Blaney’s first taste of politics actually came in 1993 when one of his friends ran for the Progressive Conservatives and he went to deliver the pamphlets in a predominantly Chinese neighbourhood. Five years later, Blaney unsuccessfully ran provincially as the candidate for the Action démocratique du Québec in Beauce-Nord. He liked the ADQ’s position on the Constitution, its stance on fiscal responsibility, and the generational change it could bring, he said. He came in third.

After that, Blaney shifted focus. It was obvious the ADQ was losing steam and he needed to concentrate on his family and his newly established business. “I wasn’t born with a silver spoon in my mouth,” he says. “I was fighting for my economic survival.”

Times were tough. Things were tight. Blaney now speaks admiringly of entrepreneurs.

“You never know what’s waiting for you ahead. Is there a contract? Is there no contract? And your fixed costs are there. You know I had opened an office, I had a few staff. You know I lived all that,” he sighs.
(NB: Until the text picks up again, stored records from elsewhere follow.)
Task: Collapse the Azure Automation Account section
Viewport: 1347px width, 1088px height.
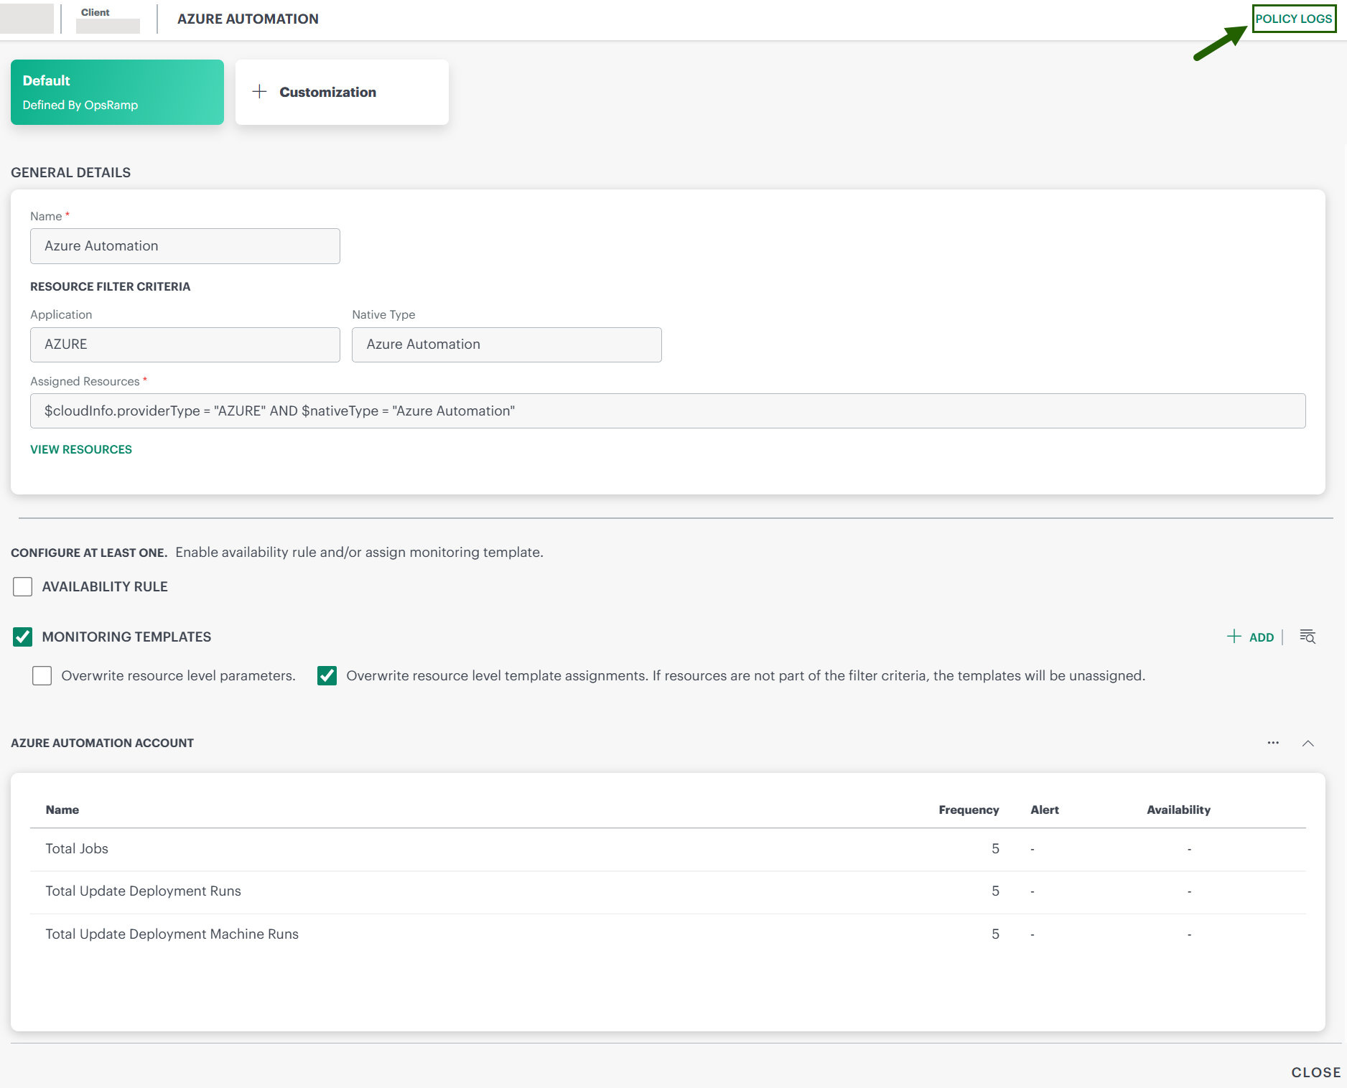Action: point(1308,743)
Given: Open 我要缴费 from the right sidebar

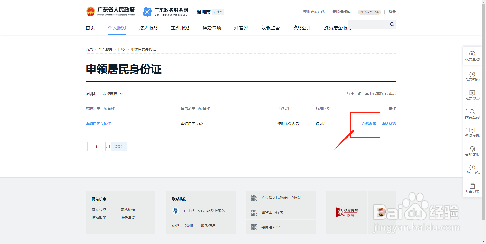Looking at the screenshot, I should (x=472, y=95).
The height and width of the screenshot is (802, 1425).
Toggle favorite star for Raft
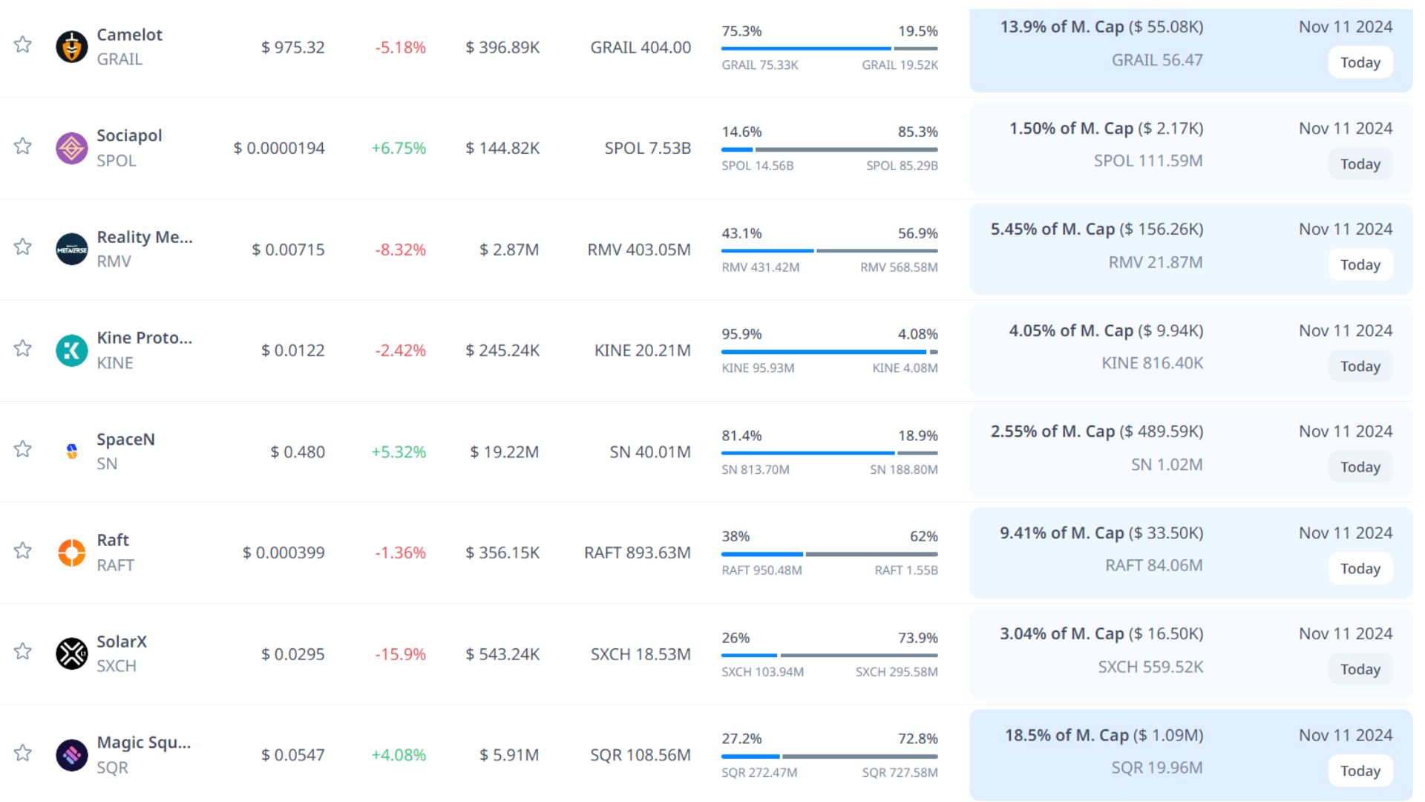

“Ouf, I’m better in politics than I was in business. I’m not saying I wasn’t good in business, but it’s that whole side with insecurity, those people who have that entrepreneurial side, I think that really helps them overcome that, but I didn’t have that. I came from a family that was entrepreneurial but who also pushed forward in an environment where there was a certain level of stability,” he says.

In 2005, Blaney met Harper and things clicked. “I liked the man. I like his empathy.” Harper spoke to him in French and asked about his Irish roots.

“I always felt he had a profound respect for Quebec society. That’s something that made me very proud, extremely proud to serve him for 10 years. And proud of what we accomplished. I am the father of the anti-terrorism law in Canada,” Blaney adds proudly. “We had to have a tough spine, even though mine is not very large, I don’t have much excess weight, but you had to hold tough and now I’m very proud of that.”

Blaney said he sleeps better at night knowing that he’s helped give government authorities more tools to prevent terrorism.

Running for leadership of the Conservative party wasn’t in his career plan, he admits.

"We all have ambitions but for 10 years I was dedicated at working for Canadians under the leadership of Stephen Harper. I wasn't focusing on what comes next.” Still, he says, he feels ready to put himself out there and offer Canadians the opportunity to choose him.

“We cannot just run a country run on the economy. We need to be more encompassing and my deep feeling at this point in time is that Canadians, we are at a crossroad.”

Blaney doesn’t just want to be the guy defending supply management and speaking out for farmers, he wants to be seen as a defender of consumers from new taxes. He also has policies on other issues, on indigenous affairs, for example, the Quebec MP wants to dismantle reserves, which he believes contribute to domestic violence and prevent aboriginal Canadians from home ownership.

Blaney has slim chances of winning the contest, something he tacitly acknowledges — but he does cite former Quebec premier Robert Bourassa in pointing out that a month in politics is an eternity.

Blaney hopes his authenticity and confidence will attract supporters. “People are looking for that,” he says. “I always think it’s best to be honest with people that way you don’t get caught up in your lies… When you start knitting with white lies, there is always one that sticks out and when you pull on it, the whole thing falls apart. In politics, all you have is your reputation.”

Blaney pauses.

“I have to say that I do need to convince people to vote for me. Do you have any advice?” he asks, laughing. I suggest he ask the server for her support. So Blaney does.

“Nicole, where do you live?” he asks her. “In Gatineau,” she responds.

“Nicole, I’m running in the leadership of the Conservative Party,” he says.

Blaney’s pitch

“Oh, my husband is going to love you,” she answers. “He is a Conservative.”

“Well, you see in Quebec there are two candidates who are running, myself and Maxime Bernier.”

“Oh I didn’t know Mr. Bernier was running,” she responds, interest piqued.

“Well, that’s good to know,” Blaney says laughing, “but put him as your second choice.”